───── DOCUMENT SECTION

An Idaho mother who publicly attributed her toddlers' deaths to vaccines has been indicted on two counts of first-degree murder, authorities announced last week.
Andrea Shaw, 23, was charged in connection with the May deaths of her 18-month-old twins, Tyson and Dallas. Officers responding to the family's Payette home discovered both children dead in a shared bed on May 1st. Police initially treated the case as a homicide investigation while awaiting autopsy results from the Ada County medical examiner's office.
Within days of the deaths, Shaw and her husband appeared on a podcast connected to Children's Health Defense, the anti-vaccine organization previously led by Robert F. Kennedy Jr. On the episode, Shaw claimed vaccines had killed her children and said investigators suspected her involvement.
"They said that it wasn't medical and that they determined asphyxiation. And that I had supposedly had a postpartum overwhelming blackout and done it to my children," Shaw told the podcast.
The family simultaneously launched a fundraiser through GiveSendGo, stating the twins had received routine vaccines at their 18-month checkup and died in their sleep days later. The campaign raised more than $10,000.
Shaw's attorney, Joseph Filicetti, echoed the vaccination theory in interviews with local media. "They were looking at it as a vaccine death, and that's still what I believe it to be," Filicetti told KTVB, though he provided no medical evidence when requested by the station.

──────────

# EXERCISES TO COMPLETE
A - In the article on the Idaho murder charges, explain why Shaw said investigators suspected her involvement, according to her own remarks on the podcast.
B - Rewrite the part of the Idaho murder-charge article between "An Idaho mother" and "medical examiner's office.", inclusive, replacing "Payette" with "Boise".

───── DATA SUPPLIED

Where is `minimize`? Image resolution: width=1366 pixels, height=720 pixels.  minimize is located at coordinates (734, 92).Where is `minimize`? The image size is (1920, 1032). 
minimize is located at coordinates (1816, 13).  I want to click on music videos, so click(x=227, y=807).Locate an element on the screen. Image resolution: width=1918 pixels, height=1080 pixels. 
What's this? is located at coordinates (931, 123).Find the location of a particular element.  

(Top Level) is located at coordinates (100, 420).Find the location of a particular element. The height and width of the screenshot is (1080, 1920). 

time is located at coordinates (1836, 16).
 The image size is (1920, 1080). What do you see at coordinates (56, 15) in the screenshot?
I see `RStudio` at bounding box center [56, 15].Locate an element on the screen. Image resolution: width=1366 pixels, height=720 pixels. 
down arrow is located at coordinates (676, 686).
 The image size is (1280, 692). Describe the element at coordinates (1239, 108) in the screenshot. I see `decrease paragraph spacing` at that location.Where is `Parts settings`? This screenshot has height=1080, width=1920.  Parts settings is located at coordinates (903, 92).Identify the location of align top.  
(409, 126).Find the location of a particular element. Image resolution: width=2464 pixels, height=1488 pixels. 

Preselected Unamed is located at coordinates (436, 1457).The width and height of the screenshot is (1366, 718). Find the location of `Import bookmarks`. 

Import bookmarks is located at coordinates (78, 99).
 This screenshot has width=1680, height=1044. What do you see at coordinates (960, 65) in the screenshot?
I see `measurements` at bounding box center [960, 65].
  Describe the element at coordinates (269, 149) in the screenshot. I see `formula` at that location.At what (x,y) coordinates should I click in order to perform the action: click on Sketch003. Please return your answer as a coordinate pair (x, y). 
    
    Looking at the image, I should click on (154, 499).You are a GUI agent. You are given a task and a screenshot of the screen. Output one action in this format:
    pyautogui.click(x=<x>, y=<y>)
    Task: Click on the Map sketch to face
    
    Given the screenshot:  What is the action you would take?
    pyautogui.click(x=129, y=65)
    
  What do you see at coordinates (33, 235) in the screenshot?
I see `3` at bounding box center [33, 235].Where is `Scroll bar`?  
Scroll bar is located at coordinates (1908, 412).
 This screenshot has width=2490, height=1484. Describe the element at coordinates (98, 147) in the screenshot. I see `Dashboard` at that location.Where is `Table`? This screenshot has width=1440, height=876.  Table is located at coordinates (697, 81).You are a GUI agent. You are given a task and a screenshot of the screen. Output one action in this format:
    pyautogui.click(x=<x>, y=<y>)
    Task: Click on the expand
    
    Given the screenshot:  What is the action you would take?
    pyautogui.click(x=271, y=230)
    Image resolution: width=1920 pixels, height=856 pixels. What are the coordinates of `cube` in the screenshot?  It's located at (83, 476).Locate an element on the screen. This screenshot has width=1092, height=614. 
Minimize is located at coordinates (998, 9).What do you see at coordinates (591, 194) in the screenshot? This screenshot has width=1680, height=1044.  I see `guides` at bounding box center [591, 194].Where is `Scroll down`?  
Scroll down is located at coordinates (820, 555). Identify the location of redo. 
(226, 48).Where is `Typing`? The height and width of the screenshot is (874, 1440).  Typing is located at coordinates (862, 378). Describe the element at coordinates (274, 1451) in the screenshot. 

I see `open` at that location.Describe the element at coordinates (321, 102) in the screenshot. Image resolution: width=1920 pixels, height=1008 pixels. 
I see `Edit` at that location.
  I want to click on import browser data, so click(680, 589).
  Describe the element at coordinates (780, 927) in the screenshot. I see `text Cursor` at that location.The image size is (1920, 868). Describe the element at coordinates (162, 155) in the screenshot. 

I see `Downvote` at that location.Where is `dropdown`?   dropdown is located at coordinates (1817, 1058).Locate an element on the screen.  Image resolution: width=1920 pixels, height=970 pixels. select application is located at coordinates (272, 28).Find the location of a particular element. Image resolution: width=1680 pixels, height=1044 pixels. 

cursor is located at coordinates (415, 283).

──────────

# SET OF ANSWERS
A - Shaw said investigators told her the deaths were not medical and that they had determined asphyxiation. She said they claimed she had supposedly had a postpartum overwhelming blackout and done it to her children.

B -
An Idaho mother who publicly attributed her toddlers' deaths to vaccines has been indicted on two counts of first-degree murder, authorities announced last week.
Andrea Shaw, 23, was charged in connection with the May deaths of her 18-month-old twins, Tyson and Dallas. Officers responding to the family's Boise home discovered both children dead in a shared bed on May 1st. Police initially treated the case as a homicide investigation while awaiting autopsy results from the Ada County medical examiner's office.